Ticket #1366 (closed feature: fixed)

Opened 5 years ago

Last modified 3 years ago

Atom Format

Reported by: seang Owned by: tschaub
Priority: critical Milestone: 2.9 Release
Component: Format Version: SVN
Keywords: Cc:
State: Complete

Description (last modified by tschaub) (diff)

Add an atom format for generating atom feed docs from features or atom entry docs from a single feature. Use georss:where to describe geometries. This will make use of the versioned GML parser (using v3 - which will conform with the simple features profile).

Attachments

atom.patch Download (20.8 KB) - added by tschaub 5 years ago.
adds an atom format
format-atom.patch Download (36.9 KB) - added by sgillies 4 years ago.
atom-format-2.patch Download (44.2 KB) - added by sgillies 4 years ago.
Read and write Atom content as text or DOM nodes.
atom.js Download (24.5 KB) - added by pwr 4 years ago.
revised class to handle projection for kml placemark nodes
1366.patch Download (45.7 KB) - added by tschaub 3 years ago.
atom format

Change History

  Changed 5 years ago by crschmidt

  • milestone set to 2.7 Release

Please make the GMLSF a subclass, probably named GML.SimpleFeatures (instead of GMLSF), subclassing from Format.GML instead of from Format.XML, and let me know when it's done, and I'll look at it.

(Hopefully, you only have to override one or two functions: It wasn't clear to me what actually changed, so I can't be sure yet.)

  Changed 5 years ago by tschaub

Working on this now (see Atom.js). I'd like to use this new style for XML parsers (see SLD). I'll add the versioning bit later. The idea is to be able to more easily extend custom functionality to parsers (by creating custom writers and readers functions) and to be able to share parsing code between formats (filter, sld, gml, etc). Also, this style parser visits each node once at most - too much getElementsByTagNameNS will sink us. Requires a handful of additions to XML.js.
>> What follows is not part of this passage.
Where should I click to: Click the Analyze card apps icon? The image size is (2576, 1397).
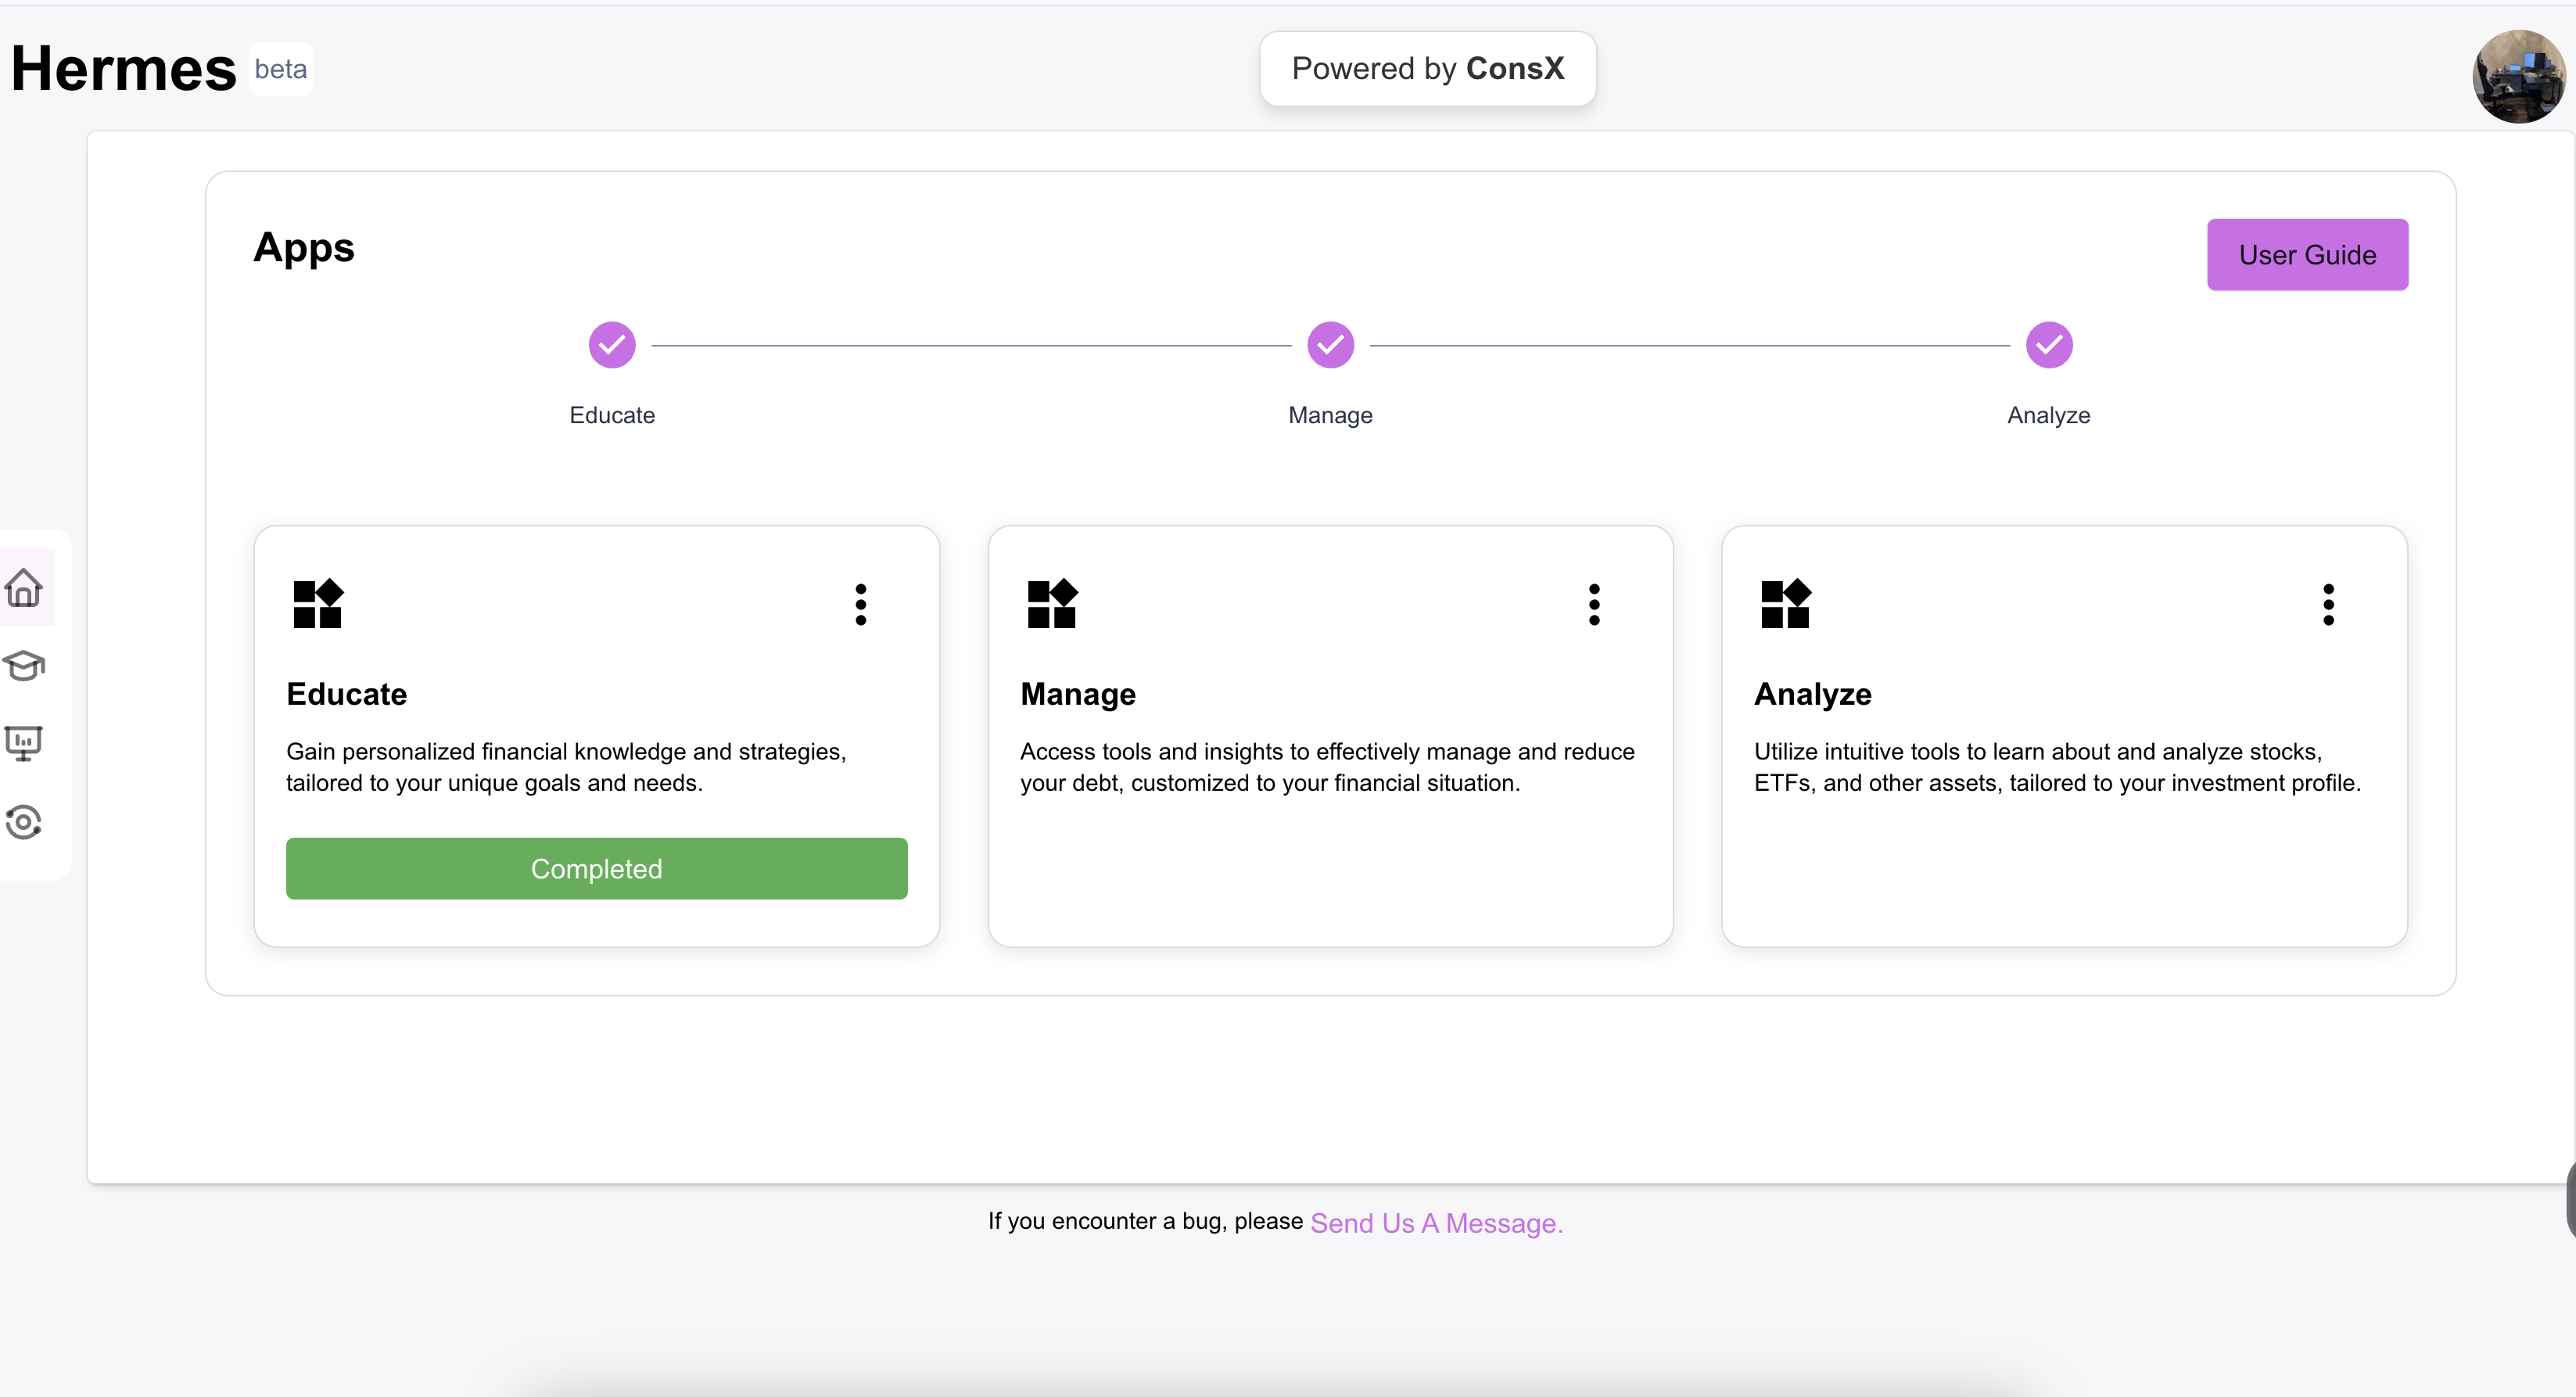1786,604
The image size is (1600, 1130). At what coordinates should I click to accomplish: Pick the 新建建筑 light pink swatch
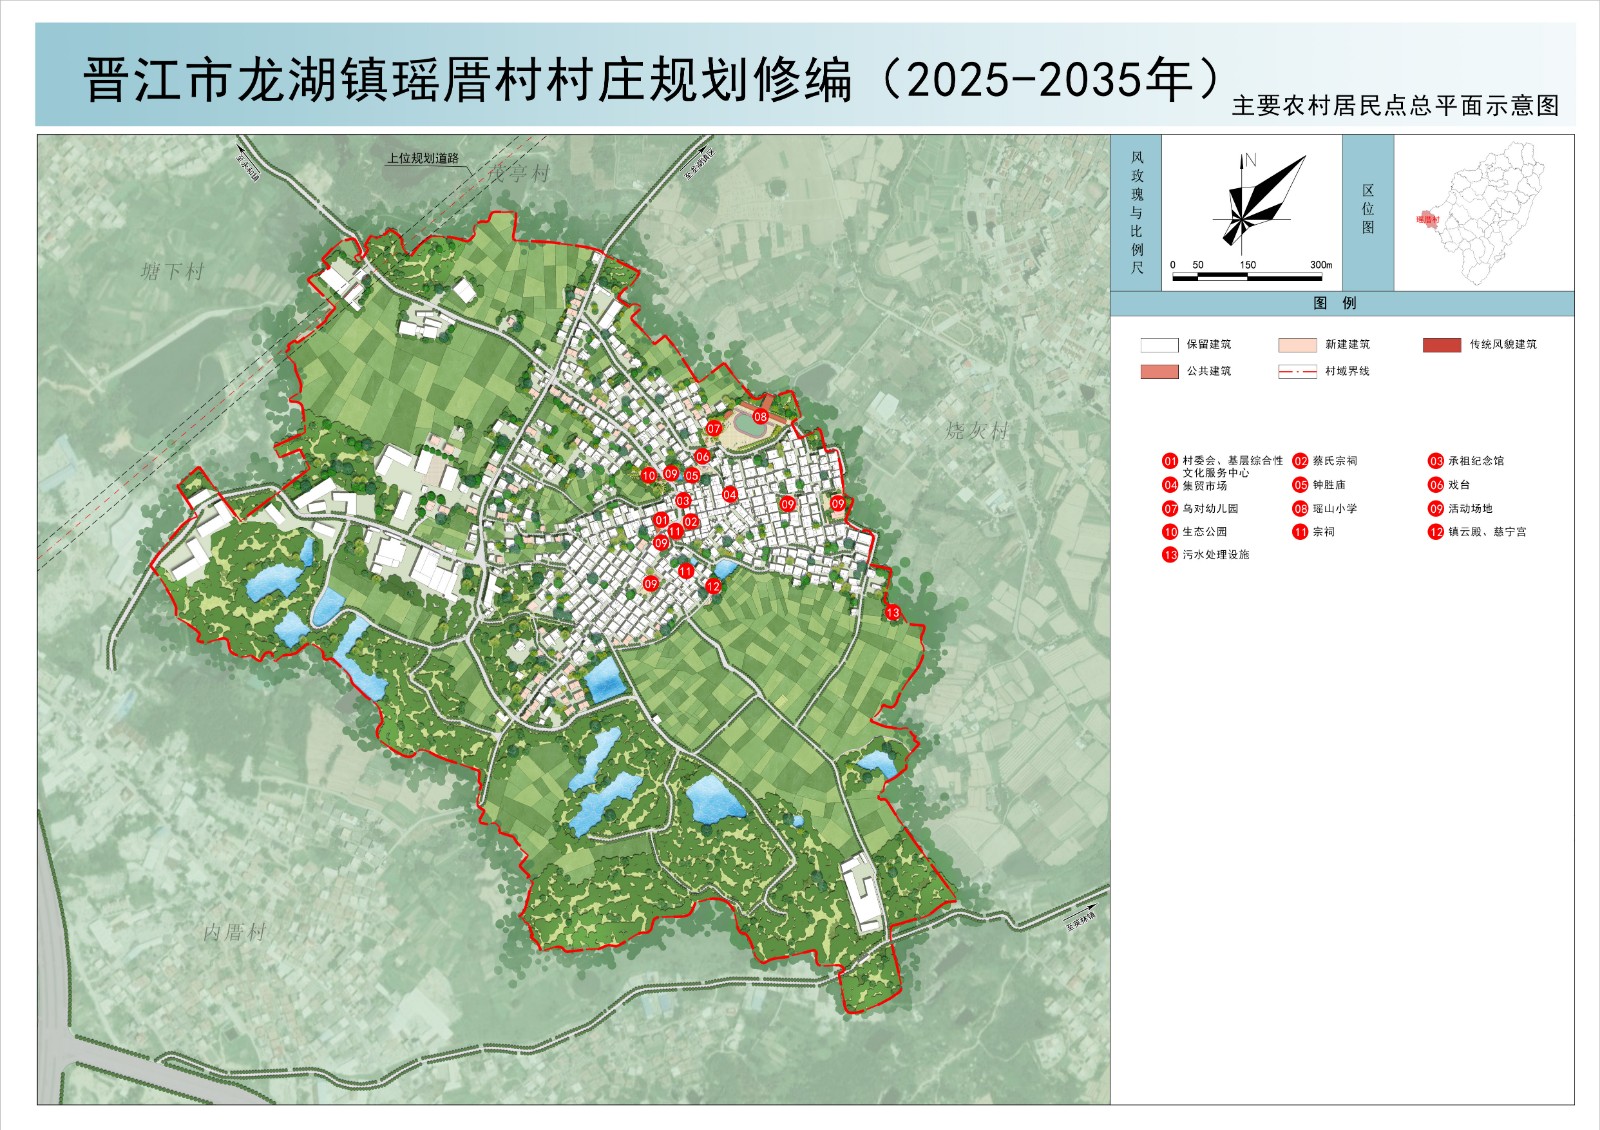[x=1297, y=345]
  Changed 5 years ago by crschmidt

  • priority changed from minor to critical

  Changed 5 years ago by euzuro

  • state set to Needs More Work

  Changed 5 years ago by euzuro

  • version changed from 2.5 to 2.7 RC1

Floating to RC1... vector-behavior patches will go in on RC2.

  Changed 5 years ago by tschaub

Not ready for review yet, just placing this here in case my machine gets hit by a bus over lunch.

The addition of the Atom format comes with a couple changes to the xml format. These will be of use (and will reduce code duplication) in the other (new style) parsers. I've put together tests for the XML changes. Tests for Atom to come (GML changes will be handled in #1639).

  Changed 5 years ago by tschaub

  • description modified (diff)
  • summary changed from Atom and GML Simple Features Formats to Atom Format

  Changed 5 years ago by tschaub

The updated patch only contains atom specific changes now. Required changes to the xml format are attached to #1722. This still produces gml with the parser in the trunk (gml 2 largely - so not in conformance with the simple features profile). So, this is still waiting for #1639.

Changed 5 years ago by tschaub

adds an atom format

  Changed 5 years ago by tschaub

This depends on #1639. This also does not yet conform with  http://www.ietf.org/rfc/rfc4287.txt, so I'm leaving this "needs work." Not much, but I can't finish it now.

  Changed 5 years ago by euzuro

  • milestone changed from 2.7 Release to 2.8 Release

  Changed 4 years ago by crschmidt

Seems like this is pretty close, perhaps we want to actually pull it into 2.8?

  Changed 4 years ago by crschmidt

  • milestone changed from 2.8 Release to 2.9 Release

No love, bumping to 2.9.

  Changed 4 years ago by sgillies

  • version changed from 2.7 RC1 to SVN

For 2.9, I've attached a new OpenLayers.Format.Atom class and tests (all passing). It implements pretty much all of RFC 4287 except atom:source. Parsed Atom metadata goes into an "atom" namespace in feature attributes (feature.attributes.atom). atom:title and atom:summary are also copied to feature.attributes.title and feature.attributes.description.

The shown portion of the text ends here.